Our Eucharistic Heart Transplant
by Fr. Roger J. Landry - June 3, 2005
Because of the Incarnation, every part of Jesus' body is sacred.
We have never celebrated the feast of the Lord's sacred brain, however, even though through it the Word-made-flesh taught us the way to salvation.
We have likewise never feted the Lord's sacred hands, full of callouses from the carpenter shop in Nazareth and yet so gentle in reaching out to touch and heal sinners, cure the sick and even raise the dead.
Nor have we given public adoration to Jesus' sacred throat, sacred lips, sacred feet, sacred eyes or any other part of his sacred body, even though each and every part of Jesus' body is worthy of adoration.
The only part of Jesus holy corpus that the Church has adored over time has been Jesus' sacred heart.
This is something that makes the Solemnity of the Sacred Heart of Jesus, which the Church universal marks today, particularly special.
Why Jesus' heart - and only his heart? The answer is both simple and profound.
In the Bible, the "heart" refers to the "center" of the person, where reason, will, temperament and tenderness converge. To refer to a person's moral character, the sacred writers routinely describe that person's heart, because there the person finds his unity and interior orientation. The heart is the symbol and synthesis of the person. Therefore to adore Jesus' sacred heart is to worship him in his totality.
But the heart is also the most striking symbol of love. To focus on Jesus' sacred heart is to focus on Jesus as love incarnate. Jesus said as much when he appeared to St. Margaret Mary Alacoque in 1675:"Behold the heart which has so much loved men that it has spared nothing, even exhausting and consuming itself in testimony of its love."
But the heart which St. Margaret Mary beheld was surrounded by a crown of thorns. It was wounded. Thus the image of the sacred heart is not only a symbol of the love that made those sufferings bearable, but also of the sins that cause that heart to be pierced by a lance on Good Friday.
Those sins continue. Jesus told St. Margaret Mary that the reason he asked her to spread throughout the world devotion to his heart was because so many ignore that love or treat it with scorn. He made a particular reference to the way people treat him in the sacrament of the Eucharist. "Instead of gratitude," he told her, "I receive from most only indifference, by irreverence and sacrilege and the coldness and scorn that men have for me in the sacrament of love."

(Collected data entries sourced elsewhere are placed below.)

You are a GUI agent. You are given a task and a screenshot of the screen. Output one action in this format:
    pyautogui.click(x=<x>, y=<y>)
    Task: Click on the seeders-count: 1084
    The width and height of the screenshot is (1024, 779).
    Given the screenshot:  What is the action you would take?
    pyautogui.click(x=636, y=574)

Jesus asked St. Margaret Mary to begin the reparation, inviting her to take St. John's place during the celebration of the Mass, to rest her head on his heart and, not only sense his love, but share in it. She felt the Lord take her heart, put it within his own, and return it burning with divine love into her breast.
Jesus wants, in essence, through the Mass to give us the same type of transplant. He wants us to rest our heart on his as he celebrates in the Upper Room and to receive from him his own heart so that we might love God and others as he loves us.

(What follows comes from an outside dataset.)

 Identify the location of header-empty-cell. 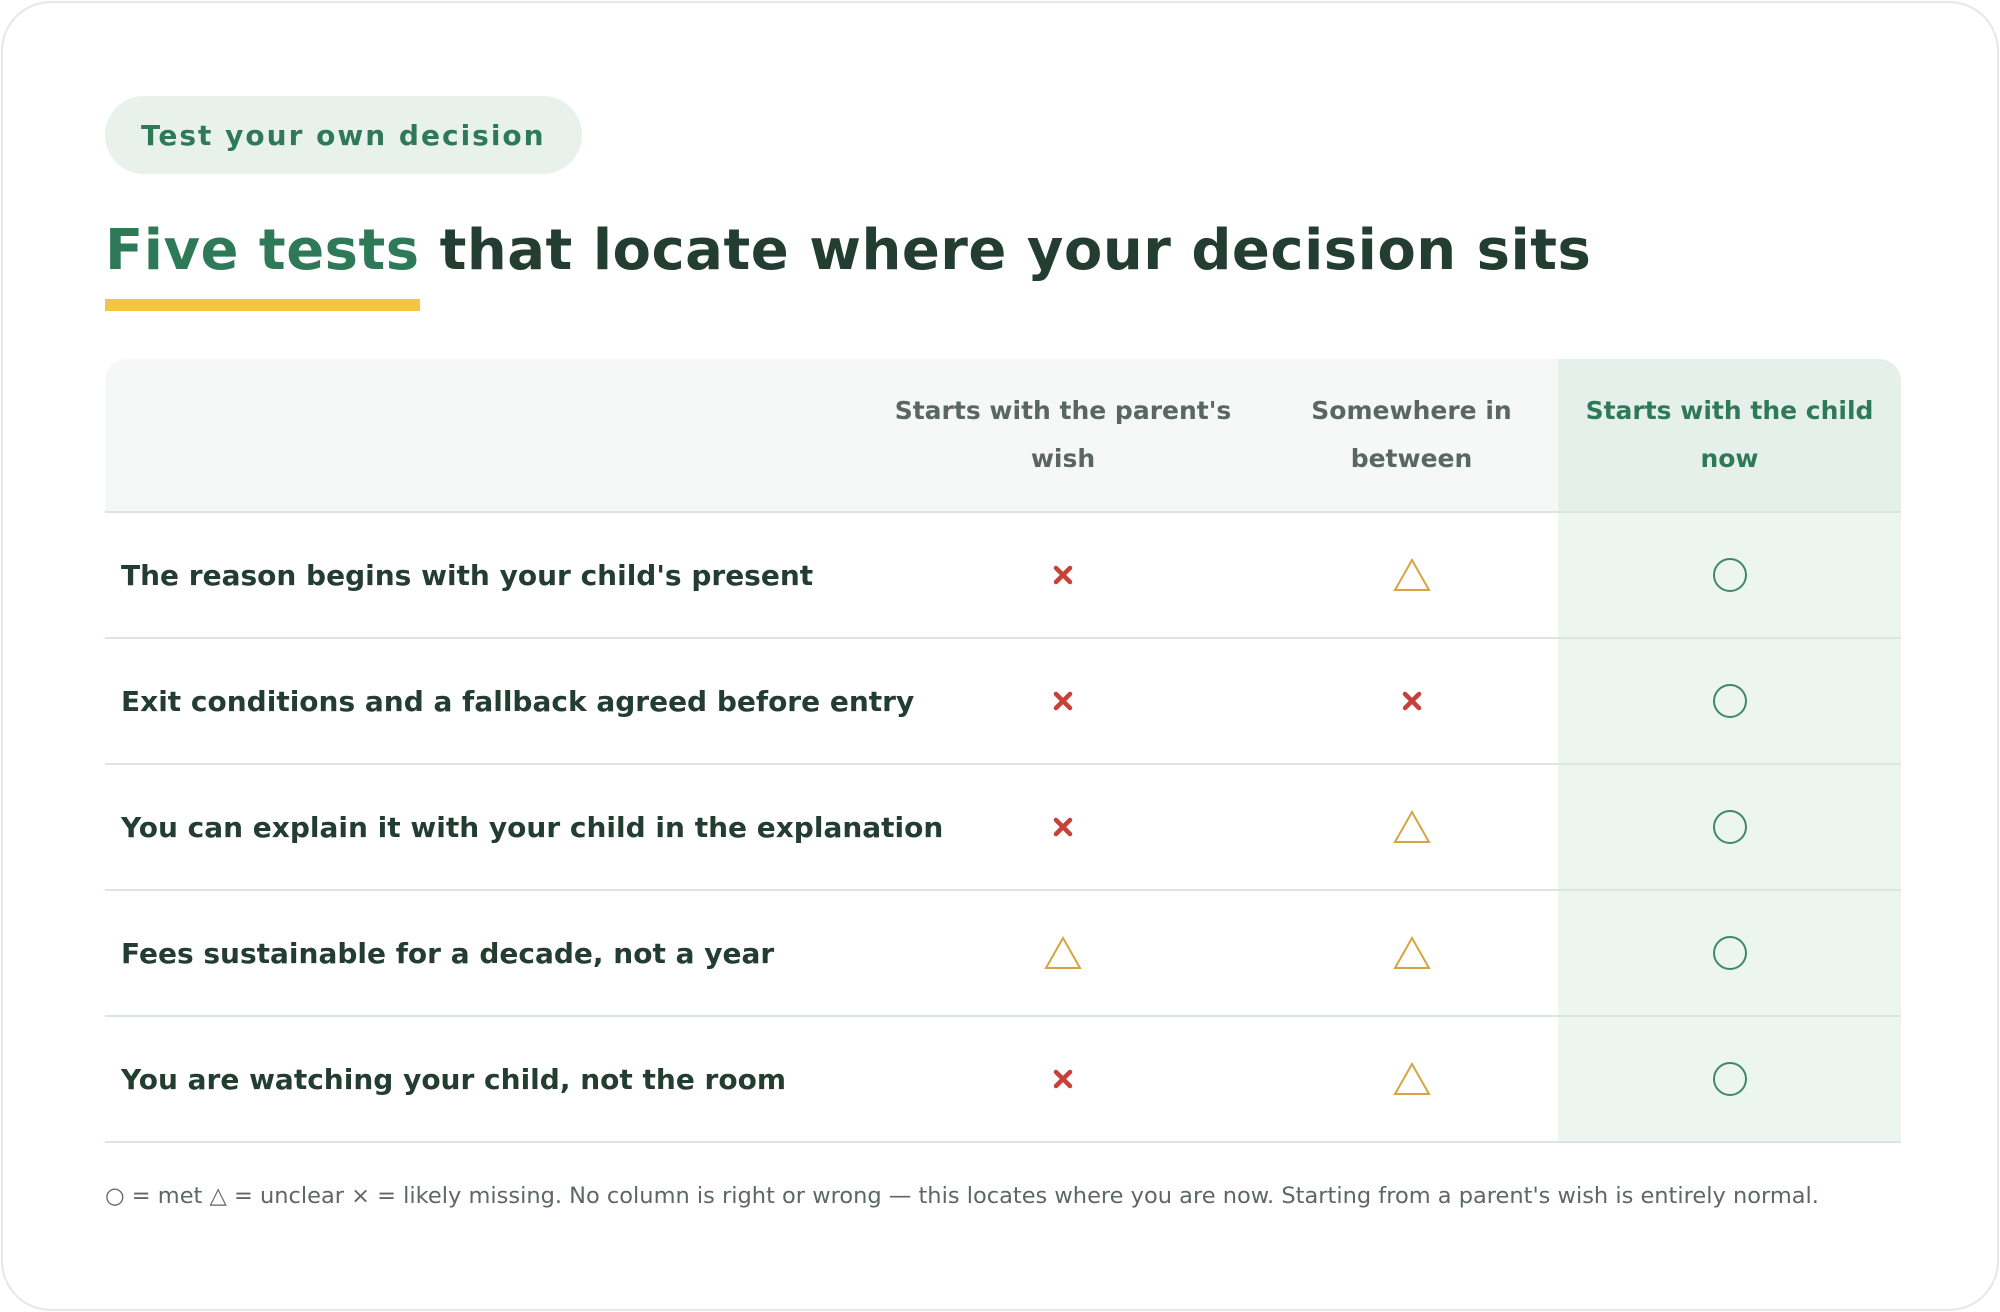
(483, 435).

Through the prophet Ezekiel, God had prophesied, "A new heart I will give you, and a new spirit I will put within you; I will remove from your body the heart of stone and give you a heart of flesh" (Ezek 36:24). He said he would do this first by "sprinkling clean water" upon us to "cleanse [us] from all [our] uncleanness" (v. 25), which is what happens in the sacrament of baptism.
But that was just "pre-operative" preparation for what the Lord wishes to do in the Eucharist.
When Pope Paul VI in 1970 authorized doctors to examine, with state of the art techniques, the almost 1300-year-old Eucharistic miracle of Lanciano, Italy, we were able to get a glimpse of the connection between the Eucharist and the Sacred Heart.
The doctors determined that the consecrated priest's host that had turned into flesh right after the words of consecration was actually human heart wall (myocardium), cut in a cross section that would be impossible to make even with present day tools.
In working such a miracle, the Lord obviously could have taken on the composition of any human body part, but chose the texture of the human heart, not simply because he was giving us the fullness of his love in this sacrament, but he was also giving us his heart so that we might be able to love like him.
Because of the connection, it's also easy to see, in retrospect, why the Lord, through St. Margaret Mary, asked that the feast of his Sacred Heart be celebrated on Friday right after Corpus Christi and to venerate his heart by receiving Holy Communion on first Fridays.
In the Eucharist, Jesus gives us a heart transplant, so that we might not just worship his sacred heart but receive from him a sacred heart in return.
The Mass is how Jesus fulfills the prayer Catholics have lifted up for centuries: "O Jesus, meek and humble of heart, make our hearts like unto thine!"
Father Roger J. Landry is pastor of St. Anthony of Padua in New Bedford, MA and Executive Editor of The Anchor, the weekly newspaper of the Diocese of Fall River.